One of the questions that comes up when designing a course is how much work the course should be. When deciding whether to include a particular topic, exercise, reading assignment, project, test, paper, or whatever, there is always the question whether there is enough time for it, and whether it is important enough to be worth the time. So how much time is there to allocate for a course?

In the UC system, most of the campus are on a quarter system (UCB and UC Merced are on semesters), with approximately 10 weeks of instruction followed by one week of exams. The exact number of instructional hours varies a bit from quarter to quarter, and between MWF and TTh classes, thanks to almost all holidays now being scheduled for Mondays. All the quarter-based campuses have a 180-unit graduation requirement, where a unit is supposed to represent 3 hours of work a week for the 11 weeks of the quarter, so the 180-unit graduation requirement is supposed to mean 5940 hours of work (about 1485 a year).

UCSC is different from the other campuses, in that our courses are by default 5 units, while the other campuses generally have 3-unit or 4-unit courses.
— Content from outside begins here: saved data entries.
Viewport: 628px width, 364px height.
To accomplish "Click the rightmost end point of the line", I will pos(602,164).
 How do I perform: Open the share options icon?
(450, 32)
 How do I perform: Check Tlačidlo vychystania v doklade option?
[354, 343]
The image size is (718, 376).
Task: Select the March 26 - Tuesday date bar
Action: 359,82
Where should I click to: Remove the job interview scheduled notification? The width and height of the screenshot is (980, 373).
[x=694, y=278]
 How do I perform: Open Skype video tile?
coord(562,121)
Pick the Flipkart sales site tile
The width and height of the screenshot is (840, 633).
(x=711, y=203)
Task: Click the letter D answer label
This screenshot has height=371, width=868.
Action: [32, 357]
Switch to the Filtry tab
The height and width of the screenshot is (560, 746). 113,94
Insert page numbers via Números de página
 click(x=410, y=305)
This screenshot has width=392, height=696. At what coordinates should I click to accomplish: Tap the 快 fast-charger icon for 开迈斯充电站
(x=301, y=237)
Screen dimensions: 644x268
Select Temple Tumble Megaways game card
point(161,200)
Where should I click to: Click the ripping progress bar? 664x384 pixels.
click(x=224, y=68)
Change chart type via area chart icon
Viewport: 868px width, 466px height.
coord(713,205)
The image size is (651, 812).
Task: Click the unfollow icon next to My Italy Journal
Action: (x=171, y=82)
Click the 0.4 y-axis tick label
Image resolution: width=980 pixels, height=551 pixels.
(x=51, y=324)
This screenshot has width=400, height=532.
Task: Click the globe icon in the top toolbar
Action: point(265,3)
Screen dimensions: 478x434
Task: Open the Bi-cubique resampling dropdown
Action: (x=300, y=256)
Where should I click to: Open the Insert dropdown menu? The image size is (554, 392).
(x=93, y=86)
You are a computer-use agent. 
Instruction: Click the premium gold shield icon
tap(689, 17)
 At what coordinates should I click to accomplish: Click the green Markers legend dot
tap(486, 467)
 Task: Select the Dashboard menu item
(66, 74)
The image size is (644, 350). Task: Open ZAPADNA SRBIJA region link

What I was not aware of until recently, however, is that UCSC also differs from the other campuses in terms of how many contact hours the students get with the professors per unit. UCSC 5-unit courses meet for 210 minutes per week. A full course, including exam, is 2100+180=2280 minutes, or 456 minutes per credit. Not counting the exam, there are 420 minutes per credit. (In actual schedules, there may be up to 105 minutes of lecture missing due to holidays, reducing the time to as little as 399 minutes of lecture per credit.)

According to a proposal about changing class scheduling at UCSC, written in 2011, the other quarter-based campuses have *at most* 375 lecture minutes per credit, which lets them pack more class credits per classroom seat than UCSC does. (UCSC suffers a double whammy here, as it has the fewest classroom seats per student, thanks to former chancellors who grew the student population rapidly, on the theory that this would force the state to provide the needed infrastructure—the administrators who made this bone-headed prediction have since gone elsewhere, while the faculty are left with too many students and too few classroom seats.)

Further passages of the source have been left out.